George Playfair, Your Army Music
Back in 2015, George Playfair was an intern at Sweat It Out Music. Now, just six years later, he’s head of promotions for Your Army Music in Australia, running all day-to-day services and operations across the company.
He says the company has a modern mindset and he’s helped do everything from securing sync opportunities to linking artists with brands and TV gigs and helping artists ink record deals.
Plus, this year, the company launched the ‘Open Inbox’ initiative, which will see it work with Indigenous artists and managers to help them achieve their music goals and creative ambitions.
But what are the biggest challenges facing the music industry, according to George?
“Firstly, cutting through. Artists and labels can’t rely on traditional methods of reaching news fans. Australia is one of the most competitive music markets in the world and competing for space to be heard is exhausting. So, artists and their teams need to be better versed on a variety of marketing tools and ideas in order to give themselves a chance. Good news, there are so many tools and platforms to be heard on, and with a little bit of thought, opportunities are endless.
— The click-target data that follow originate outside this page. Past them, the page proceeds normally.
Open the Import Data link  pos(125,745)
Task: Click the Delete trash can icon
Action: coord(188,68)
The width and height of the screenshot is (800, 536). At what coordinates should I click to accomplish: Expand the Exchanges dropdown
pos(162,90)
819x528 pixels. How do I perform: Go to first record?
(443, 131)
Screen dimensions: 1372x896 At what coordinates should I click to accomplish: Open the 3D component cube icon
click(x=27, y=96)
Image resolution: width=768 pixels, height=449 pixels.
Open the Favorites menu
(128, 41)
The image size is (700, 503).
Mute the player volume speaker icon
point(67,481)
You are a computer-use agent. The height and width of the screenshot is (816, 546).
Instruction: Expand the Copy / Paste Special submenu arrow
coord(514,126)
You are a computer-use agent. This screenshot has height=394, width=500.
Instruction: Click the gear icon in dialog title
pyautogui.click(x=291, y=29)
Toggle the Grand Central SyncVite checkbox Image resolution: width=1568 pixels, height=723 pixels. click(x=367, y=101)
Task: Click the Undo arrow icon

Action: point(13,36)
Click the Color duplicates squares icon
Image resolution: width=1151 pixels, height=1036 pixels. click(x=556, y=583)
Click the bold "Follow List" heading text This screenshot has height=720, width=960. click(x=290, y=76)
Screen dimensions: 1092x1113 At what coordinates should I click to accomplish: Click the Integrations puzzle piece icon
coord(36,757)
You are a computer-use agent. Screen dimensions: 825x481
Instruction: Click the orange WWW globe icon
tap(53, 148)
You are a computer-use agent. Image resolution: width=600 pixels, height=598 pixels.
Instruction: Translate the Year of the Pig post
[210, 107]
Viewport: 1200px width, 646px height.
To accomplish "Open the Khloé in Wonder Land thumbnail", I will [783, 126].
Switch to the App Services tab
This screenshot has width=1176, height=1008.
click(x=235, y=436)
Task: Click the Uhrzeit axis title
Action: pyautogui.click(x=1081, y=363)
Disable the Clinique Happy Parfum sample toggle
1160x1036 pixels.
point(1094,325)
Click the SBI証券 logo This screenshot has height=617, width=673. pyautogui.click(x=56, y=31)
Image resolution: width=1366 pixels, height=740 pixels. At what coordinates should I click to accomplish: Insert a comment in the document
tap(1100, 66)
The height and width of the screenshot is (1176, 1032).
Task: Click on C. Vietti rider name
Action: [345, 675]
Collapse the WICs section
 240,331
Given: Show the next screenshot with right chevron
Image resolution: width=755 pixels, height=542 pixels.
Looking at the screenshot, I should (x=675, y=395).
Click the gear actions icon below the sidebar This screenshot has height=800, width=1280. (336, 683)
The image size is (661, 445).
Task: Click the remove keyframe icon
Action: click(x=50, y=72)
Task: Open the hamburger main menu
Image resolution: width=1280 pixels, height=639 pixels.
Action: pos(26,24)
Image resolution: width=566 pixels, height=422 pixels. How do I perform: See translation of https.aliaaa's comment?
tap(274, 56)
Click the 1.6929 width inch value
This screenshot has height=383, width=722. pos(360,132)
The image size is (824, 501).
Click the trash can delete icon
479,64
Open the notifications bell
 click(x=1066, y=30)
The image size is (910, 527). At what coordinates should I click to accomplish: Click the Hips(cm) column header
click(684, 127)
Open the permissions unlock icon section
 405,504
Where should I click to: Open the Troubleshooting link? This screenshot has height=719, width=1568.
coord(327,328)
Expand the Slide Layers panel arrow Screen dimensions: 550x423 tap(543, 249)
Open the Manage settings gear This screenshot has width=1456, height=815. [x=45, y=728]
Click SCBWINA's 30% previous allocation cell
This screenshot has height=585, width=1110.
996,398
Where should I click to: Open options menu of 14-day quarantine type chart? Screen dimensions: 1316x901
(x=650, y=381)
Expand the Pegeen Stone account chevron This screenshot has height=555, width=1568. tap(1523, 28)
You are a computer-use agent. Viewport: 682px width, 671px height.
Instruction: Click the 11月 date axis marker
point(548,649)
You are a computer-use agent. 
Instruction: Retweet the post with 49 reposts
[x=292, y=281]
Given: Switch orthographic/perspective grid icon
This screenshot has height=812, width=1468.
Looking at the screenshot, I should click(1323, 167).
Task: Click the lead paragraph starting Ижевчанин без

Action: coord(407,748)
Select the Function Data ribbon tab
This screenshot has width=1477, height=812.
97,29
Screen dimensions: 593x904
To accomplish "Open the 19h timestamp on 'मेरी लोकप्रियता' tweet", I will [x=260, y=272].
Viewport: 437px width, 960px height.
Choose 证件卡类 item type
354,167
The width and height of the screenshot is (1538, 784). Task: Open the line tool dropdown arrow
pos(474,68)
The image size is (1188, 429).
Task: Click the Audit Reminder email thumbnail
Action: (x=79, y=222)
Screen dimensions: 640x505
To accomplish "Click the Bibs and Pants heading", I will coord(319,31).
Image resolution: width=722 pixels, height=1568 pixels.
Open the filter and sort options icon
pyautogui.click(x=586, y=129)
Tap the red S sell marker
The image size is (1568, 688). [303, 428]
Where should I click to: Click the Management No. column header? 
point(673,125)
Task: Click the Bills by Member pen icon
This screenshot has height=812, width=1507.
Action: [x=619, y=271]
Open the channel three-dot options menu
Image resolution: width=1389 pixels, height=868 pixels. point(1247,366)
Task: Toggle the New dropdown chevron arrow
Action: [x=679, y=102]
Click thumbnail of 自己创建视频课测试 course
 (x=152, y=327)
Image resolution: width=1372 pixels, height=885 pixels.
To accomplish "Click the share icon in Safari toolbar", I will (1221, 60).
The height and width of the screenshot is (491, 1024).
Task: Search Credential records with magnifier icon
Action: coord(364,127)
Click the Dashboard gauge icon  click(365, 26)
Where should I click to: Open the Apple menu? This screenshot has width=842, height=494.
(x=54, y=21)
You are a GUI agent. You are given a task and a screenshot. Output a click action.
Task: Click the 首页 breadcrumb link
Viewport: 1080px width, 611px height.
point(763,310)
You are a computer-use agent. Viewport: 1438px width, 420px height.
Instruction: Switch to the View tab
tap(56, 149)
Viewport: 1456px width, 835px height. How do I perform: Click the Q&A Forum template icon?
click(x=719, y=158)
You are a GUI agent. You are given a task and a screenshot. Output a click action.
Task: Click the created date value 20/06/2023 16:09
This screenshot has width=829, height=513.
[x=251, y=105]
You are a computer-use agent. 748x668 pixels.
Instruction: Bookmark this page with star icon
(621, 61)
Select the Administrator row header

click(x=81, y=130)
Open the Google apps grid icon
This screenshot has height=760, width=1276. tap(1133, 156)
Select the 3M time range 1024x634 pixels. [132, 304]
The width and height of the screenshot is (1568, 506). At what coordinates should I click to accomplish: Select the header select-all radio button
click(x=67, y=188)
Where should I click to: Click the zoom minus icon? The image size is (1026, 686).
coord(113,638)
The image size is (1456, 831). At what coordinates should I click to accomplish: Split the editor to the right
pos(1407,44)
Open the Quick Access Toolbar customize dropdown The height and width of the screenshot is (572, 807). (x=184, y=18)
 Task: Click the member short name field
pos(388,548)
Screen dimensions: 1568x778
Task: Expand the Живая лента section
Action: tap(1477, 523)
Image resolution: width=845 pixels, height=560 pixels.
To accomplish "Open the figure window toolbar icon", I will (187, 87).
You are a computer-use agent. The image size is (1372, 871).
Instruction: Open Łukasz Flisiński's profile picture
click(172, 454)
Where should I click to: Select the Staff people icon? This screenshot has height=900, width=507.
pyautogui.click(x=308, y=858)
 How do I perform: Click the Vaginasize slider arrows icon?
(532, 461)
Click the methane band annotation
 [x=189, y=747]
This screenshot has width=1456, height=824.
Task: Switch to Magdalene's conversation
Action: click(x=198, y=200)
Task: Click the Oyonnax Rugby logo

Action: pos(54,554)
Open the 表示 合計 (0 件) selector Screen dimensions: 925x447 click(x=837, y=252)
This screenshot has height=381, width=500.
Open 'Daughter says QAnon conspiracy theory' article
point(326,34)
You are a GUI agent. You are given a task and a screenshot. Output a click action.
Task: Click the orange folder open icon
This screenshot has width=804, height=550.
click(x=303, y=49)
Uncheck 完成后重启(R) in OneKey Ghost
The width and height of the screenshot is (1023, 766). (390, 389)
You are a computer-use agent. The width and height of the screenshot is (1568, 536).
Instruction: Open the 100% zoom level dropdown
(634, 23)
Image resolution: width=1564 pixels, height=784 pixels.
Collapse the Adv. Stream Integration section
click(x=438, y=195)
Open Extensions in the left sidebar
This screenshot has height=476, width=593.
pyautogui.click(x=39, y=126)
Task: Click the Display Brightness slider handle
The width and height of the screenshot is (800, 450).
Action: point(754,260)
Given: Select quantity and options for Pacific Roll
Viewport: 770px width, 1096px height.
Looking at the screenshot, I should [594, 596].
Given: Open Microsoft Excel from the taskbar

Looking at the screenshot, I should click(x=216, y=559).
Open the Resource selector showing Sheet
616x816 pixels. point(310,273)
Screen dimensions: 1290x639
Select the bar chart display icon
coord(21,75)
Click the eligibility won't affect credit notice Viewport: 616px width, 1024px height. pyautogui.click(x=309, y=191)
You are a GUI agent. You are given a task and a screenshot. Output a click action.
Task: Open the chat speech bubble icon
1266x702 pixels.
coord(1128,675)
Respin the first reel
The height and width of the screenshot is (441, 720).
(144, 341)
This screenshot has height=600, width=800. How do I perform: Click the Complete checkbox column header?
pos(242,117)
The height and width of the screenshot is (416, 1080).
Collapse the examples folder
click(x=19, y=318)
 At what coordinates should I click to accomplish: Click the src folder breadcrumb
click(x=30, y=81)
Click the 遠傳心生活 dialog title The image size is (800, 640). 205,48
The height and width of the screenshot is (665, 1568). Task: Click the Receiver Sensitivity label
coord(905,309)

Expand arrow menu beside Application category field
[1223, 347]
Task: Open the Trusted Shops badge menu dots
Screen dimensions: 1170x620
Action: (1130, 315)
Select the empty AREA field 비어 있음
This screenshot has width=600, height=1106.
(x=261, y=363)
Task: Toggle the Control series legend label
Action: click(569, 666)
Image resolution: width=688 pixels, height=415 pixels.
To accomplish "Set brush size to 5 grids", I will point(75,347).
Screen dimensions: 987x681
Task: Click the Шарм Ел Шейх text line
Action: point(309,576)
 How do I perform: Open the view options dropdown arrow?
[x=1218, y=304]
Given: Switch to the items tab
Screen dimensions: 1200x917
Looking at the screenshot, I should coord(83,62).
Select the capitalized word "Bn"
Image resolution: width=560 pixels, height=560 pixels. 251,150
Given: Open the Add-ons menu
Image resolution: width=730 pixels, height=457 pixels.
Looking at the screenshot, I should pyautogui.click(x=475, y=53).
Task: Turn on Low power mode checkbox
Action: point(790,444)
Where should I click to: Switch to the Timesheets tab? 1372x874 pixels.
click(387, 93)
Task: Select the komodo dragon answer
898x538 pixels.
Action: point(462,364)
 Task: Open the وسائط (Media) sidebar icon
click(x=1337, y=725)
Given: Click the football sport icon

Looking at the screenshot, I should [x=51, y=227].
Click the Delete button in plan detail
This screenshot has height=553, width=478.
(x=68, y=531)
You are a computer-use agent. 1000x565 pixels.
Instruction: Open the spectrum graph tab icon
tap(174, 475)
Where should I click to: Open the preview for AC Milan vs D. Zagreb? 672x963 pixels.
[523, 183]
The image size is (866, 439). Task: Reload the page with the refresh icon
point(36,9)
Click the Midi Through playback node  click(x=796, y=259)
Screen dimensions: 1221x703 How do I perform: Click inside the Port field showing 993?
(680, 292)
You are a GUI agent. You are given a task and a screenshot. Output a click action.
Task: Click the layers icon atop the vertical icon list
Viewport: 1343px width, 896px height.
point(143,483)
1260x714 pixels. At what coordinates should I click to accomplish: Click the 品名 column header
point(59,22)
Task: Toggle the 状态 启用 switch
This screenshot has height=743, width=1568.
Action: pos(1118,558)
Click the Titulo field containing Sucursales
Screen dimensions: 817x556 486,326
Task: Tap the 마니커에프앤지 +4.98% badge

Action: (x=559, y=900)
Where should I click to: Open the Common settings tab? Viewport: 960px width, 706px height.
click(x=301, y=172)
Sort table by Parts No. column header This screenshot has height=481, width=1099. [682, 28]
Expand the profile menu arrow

“Secondly, Australia has the most incredible artists who are truly pioneering the global music scene. At the forefront are a vast number of incredible female artists. However, we have a long way to go in providing equal opportunity for female artists. In dance music, the disparity in number between female and male artists is startling. We need more initiatives to foster female talent all the way from producing through to the live space.
“Thirdly, rebuilding our live sector. A friend of mine said to me last week ‘None of us got into the music industry to have a desk job’. Tooooo true. No one has had a harder time than our artists and industry in the live sector who have shown resilience in spades. We’re lucky to be in a position with venues re-opening and now it is time to reward that resilience with a massive dose of participation, ticket buying, showing up and dancing to our favourite artists.
“I sense a big rebound, and I can’t wait.”